Pesquisa demonstra que nanopartículas de óxido de ferro “acordam” o sistema imunológico, inibindo o crescimento do tumor e a formação de metástases em estudos com camundongos, abrindo caminho para futura imunoterapia complementar.
Um estudo desenvolvido pela Fiocruz Minas, por meio do Instituto René Rachou, traz um novo alento no combate ao câncer de mama. Pesquisadores concluíram uma etapa importante da investigação sobre o uso de nanopartículas de óxido de ferro, que se mostraram capazes de impedir a multiplicação de células cancerígenas e a propagação do tumor para outros órgãos (metástase) em modelos animais. Os resultados, publicados na revista científica Cancer Nanotechnology, reforçam o potencial dessa tecnologia como uma futura terapia complementar.
Como as nanopartículas atuam no organismo
De acordo com o pesquisador Carlos Eduardo Calzavara, que lidera o estudo ao lado da pós-doutoranda Camila Sales do Nascimento, o câncer frequentemente “engana” o sistema imunológico, fazendo com que ele não identifique e ataque o tumor. A chave da nova abordagem está na capacidade das nanopartículas de reverter esse processo.
“O tumor do câncer de mama produz algumas substâncias que o mascaram. Isso diminui a resposta inflamatória e permite que as células tumorais se multipliquem desenfreadamente. O que nós vimos é que, ao colocar as nanopartículas, induz-se um perfil inflamatório no microambiente. Elas induzem várias biomoléculas que vão ‘acordar’ o sistema imune, que detecta as células cancerígenas e as elimina”, explicou Calzavara.
Resultados promissores com animais
No experimento, camundongos com câncer de mama foram divididos em dois grupos, sendo que apenas um recebeu o tratamento com as nanopartículas. Os cientistas observaram no grupo tratado:
- Reforço na defesa: Um aumento significante das células Natural Killers (NK), linfócitos especializados em reconhecer e destruir células com padrões alterados, como as cancerígenas.
- Redução de aliados do câncer: Uma diminuição na quantidade de neutrófilos, um tipo de célula de defesa que, em muitos contextos, pode acabar favorecendo a progressão do tumor.
Além disso, os pesquisadores constataram uma redução nos níveis da molécula MCP-1, diretamente associada à formação de metástases no câncer de mama. A análise de órgãos como pulmão e fígado, alvos comuns de metástase, confirmou a descoberta: os animais tratados apresentaram muito menos focos de células tumorais nos pulmões.
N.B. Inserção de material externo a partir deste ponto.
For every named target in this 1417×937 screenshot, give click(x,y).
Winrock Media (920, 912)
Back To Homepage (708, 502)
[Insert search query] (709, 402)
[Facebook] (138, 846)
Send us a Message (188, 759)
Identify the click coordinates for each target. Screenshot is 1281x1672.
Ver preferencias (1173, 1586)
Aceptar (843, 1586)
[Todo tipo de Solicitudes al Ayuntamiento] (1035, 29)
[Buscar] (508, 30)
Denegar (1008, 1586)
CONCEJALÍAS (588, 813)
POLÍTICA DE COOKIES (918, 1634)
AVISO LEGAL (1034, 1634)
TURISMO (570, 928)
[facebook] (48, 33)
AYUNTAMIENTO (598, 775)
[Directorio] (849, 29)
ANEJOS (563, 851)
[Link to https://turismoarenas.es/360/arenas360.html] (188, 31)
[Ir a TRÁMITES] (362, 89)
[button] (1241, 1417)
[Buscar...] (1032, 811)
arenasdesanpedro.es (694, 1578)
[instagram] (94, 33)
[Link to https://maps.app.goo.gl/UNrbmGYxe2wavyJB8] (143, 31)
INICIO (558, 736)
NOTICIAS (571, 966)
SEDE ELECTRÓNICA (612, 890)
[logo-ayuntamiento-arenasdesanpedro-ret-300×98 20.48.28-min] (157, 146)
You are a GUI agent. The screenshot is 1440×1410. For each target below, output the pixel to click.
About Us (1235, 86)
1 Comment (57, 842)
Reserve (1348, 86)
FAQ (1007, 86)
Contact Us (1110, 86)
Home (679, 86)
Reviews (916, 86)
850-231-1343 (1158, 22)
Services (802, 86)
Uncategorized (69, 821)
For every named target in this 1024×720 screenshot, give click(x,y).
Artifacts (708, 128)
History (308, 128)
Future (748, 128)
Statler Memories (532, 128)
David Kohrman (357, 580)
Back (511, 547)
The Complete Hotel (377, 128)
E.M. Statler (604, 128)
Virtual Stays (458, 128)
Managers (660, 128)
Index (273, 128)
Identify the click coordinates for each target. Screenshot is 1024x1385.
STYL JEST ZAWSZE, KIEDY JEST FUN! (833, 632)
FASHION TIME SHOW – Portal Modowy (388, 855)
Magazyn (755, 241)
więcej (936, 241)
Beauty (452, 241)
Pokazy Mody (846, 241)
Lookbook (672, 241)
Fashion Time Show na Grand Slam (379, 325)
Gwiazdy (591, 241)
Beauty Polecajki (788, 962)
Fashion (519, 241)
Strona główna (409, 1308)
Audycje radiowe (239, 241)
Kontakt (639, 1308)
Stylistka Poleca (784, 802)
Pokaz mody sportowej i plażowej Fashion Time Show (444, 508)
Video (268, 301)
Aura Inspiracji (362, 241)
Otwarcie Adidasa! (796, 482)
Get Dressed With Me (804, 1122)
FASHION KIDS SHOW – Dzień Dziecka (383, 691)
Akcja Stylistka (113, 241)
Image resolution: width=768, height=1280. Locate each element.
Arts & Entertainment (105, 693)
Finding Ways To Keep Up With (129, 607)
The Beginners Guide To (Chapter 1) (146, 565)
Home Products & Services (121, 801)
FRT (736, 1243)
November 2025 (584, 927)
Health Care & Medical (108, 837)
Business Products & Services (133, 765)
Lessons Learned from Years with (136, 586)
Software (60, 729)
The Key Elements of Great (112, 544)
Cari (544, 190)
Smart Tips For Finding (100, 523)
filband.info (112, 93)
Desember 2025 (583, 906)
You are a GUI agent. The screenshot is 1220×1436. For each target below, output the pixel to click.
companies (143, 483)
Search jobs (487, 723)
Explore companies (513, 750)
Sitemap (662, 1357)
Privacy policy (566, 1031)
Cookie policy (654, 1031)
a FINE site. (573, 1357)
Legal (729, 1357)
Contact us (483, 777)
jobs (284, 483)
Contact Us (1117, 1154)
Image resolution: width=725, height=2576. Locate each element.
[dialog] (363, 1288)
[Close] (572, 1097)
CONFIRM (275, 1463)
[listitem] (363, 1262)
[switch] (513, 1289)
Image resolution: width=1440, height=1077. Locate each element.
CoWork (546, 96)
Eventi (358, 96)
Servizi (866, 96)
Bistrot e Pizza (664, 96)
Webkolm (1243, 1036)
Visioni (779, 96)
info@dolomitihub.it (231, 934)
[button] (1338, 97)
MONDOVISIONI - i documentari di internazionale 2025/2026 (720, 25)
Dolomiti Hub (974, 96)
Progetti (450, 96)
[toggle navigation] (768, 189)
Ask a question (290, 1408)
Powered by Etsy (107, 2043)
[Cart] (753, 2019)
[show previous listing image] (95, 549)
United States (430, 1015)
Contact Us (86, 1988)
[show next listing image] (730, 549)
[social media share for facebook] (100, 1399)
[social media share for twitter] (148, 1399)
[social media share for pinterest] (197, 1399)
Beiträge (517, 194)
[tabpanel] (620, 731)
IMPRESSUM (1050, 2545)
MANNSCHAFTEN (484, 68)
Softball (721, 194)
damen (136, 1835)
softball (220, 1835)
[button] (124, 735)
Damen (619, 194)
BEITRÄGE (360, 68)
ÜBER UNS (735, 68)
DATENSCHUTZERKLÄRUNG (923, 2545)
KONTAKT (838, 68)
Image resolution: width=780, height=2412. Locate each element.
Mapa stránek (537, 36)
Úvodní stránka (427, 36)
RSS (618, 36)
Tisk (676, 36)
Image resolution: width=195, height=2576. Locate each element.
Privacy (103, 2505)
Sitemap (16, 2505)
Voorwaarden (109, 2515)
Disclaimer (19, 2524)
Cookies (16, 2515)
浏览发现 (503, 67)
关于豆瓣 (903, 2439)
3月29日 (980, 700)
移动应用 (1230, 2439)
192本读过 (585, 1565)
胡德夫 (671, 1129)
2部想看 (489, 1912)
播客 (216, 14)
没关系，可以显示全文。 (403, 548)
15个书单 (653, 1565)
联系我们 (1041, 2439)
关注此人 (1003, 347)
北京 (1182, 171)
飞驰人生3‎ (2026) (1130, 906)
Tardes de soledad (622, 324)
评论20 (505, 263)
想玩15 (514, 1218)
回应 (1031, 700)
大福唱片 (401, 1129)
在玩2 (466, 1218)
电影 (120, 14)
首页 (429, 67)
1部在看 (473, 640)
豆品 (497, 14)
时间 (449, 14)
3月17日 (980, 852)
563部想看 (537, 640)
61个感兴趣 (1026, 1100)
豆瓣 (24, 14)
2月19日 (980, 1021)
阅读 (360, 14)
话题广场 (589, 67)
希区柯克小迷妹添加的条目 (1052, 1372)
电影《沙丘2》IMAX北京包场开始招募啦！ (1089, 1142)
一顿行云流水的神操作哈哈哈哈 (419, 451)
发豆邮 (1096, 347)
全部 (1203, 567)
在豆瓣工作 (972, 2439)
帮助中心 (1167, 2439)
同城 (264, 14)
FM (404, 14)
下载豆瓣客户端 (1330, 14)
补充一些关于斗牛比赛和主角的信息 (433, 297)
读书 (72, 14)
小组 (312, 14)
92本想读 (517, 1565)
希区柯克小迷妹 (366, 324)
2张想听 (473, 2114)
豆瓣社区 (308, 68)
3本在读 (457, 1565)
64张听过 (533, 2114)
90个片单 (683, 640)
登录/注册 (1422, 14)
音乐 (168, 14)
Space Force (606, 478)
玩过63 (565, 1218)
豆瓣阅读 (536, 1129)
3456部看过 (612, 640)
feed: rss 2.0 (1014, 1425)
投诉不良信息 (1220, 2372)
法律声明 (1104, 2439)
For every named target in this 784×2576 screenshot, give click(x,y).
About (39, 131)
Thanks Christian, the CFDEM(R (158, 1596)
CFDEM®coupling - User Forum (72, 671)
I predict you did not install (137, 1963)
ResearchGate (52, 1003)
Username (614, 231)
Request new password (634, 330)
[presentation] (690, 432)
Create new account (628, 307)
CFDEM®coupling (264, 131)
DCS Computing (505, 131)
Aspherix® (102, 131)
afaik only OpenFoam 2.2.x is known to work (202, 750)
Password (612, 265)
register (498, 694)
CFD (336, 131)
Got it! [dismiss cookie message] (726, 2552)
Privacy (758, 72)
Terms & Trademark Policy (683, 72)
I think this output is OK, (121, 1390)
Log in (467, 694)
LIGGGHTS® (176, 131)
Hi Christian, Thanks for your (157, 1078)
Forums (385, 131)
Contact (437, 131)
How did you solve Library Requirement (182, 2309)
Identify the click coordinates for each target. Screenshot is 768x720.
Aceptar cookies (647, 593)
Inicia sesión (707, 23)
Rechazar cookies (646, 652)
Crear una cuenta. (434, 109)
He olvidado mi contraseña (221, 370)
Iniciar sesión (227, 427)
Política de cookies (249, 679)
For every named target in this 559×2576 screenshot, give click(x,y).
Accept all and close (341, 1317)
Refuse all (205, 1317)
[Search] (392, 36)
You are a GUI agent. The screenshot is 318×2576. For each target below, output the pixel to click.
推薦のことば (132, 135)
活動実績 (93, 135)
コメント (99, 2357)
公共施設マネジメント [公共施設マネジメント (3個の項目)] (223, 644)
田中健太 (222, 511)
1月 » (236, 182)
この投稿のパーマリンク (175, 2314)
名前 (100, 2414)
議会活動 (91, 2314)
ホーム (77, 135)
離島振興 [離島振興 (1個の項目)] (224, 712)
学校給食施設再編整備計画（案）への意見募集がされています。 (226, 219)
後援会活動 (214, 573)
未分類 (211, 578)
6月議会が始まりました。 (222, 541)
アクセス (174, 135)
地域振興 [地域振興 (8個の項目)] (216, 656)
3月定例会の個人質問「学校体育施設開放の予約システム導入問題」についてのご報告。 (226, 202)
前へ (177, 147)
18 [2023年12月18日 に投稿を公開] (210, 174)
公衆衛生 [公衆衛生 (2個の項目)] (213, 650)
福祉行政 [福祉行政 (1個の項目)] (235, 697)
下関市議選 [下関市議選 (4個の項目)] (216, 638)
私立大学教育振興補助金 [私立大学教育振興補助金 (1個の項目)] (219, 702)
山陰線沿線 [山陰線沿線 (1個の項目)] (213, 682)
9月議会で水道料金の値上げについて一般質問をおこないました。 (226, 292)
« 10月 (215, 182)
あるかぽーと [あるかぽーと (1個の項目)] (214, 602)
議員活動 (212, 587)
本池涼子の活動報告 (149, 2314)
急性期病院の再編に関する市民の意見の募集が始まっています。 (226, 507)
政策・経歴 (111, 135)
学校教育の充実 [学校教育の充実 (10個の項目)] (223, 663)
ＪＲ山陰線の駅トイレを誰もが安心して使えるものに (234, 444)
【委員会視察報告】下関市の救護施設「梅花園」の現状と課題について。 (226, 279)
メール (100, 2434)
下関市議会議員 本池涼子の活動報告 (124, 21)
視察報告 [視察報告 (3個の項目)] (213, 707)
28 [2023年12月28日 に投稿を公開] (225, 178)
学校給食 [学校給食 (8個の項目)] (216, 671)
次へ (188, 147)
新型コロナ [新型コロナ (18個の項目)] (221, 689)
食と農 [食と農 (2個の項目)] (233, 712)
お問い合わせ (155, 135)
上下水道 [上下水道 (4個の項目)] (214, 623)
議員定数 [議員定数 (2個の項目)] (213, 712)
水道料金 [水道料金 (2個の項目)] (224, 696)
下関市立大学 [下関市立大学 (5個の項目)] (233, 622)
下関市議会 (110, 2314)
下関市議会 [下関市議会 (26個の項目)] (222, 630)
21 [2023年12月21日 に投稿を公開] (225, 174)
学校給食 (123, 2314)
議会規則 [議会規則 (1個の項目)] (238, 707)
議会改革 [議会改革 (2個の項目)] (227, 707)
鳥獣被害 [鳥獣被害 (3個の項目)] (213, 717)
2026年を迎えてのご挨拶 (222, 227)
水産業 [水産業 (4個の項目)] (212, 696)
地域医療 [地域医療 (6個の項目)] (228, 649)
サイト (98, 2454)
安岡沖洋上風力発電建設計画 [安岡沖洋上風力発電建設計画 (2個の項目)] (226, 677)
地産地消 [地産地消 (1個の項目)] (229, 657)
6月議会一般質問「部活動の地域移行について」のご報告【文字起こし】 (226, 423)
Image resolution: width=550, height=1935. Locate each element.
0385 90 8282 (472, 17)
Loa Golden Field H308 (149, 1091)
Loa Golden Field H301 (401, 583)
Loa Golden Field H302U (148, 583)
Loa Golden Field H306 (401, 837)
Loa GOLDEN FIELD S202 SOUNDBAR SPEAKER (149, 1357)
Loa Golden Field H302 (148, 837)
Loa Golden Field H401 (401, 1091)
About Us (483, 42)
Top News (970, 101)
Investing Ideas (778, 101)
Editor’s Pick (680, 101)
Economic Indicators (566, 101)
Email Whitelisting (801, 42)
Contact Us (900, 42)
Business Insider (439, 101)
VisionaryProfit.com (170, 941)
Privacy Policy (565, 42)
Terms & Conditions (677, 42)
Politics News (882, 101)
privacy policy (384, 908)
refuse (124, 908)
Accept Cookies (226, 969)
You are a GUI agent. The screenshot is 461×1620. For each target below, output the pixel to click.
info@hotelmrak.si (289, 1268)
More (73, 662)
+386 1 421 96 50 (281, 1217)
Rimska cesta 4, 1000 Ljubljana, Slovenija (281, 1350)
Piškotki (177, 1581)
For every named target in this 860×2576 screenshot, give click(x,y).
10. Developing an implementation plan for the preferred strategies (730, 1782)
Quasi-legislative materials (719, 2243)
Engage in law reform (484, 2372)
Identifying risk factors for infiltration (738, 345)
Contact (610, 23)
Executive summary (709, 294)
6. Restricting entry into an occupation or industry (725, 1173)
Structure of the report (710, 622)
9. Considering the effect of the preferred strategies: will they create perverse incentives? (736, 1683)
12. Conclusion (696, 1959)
Esta nova pesquisa dá sequência a um estudo anterior do mesmo grupo, publicado em 2023, que já havia demonstrado que as nanopartículas impediam o crescimento de tumores ao reprogramar macrófagos (outras células de defesa), convertendo o perfil pró-tumoral (M2) para anti-tumoral (M1), resultando em uma redução de quase 50% na massa tumoral. A recente publicação avança ao detalhar como todo esse processo de reprogramação e ativação imune acontece.
Futuro da Pesquisa
Apesar do entusiasmo, os pesquisadores são categóricos em afirmar que o caminho até a aplicação clínica em humanos é longo. “Há muitas recidivas, ou seja, situações em que o câncer reaparece; há casos de resistência ao tratamento e há também pacientes que não suportam as atuais terapias, por serem fortes demais. Tudo isso faz com que o câncer de mama continue matando muito, não só no Brasil como no mundo, e, por isso, é tão importante expandir o leque terapêutico”, pontua Calzavara.
O próximo passo da investigação consiste nos testes pré-clínicos, essenciais para avaliar possíveis efeitos colaterais, a dosagem ideal, e como o organismo absorve, metaboliza e excreta as nanopartículas. Paralelamente, duas novas frentes de pesquisa já se iniciam: uma explorará o efeito hipertérmico (calor) das nanopartículas, e outra testará a associação delas com medicamentos oncológicos já existentes, o que pode potencializar o efeito e reduzir os efeitos colaterais da quimioterapia.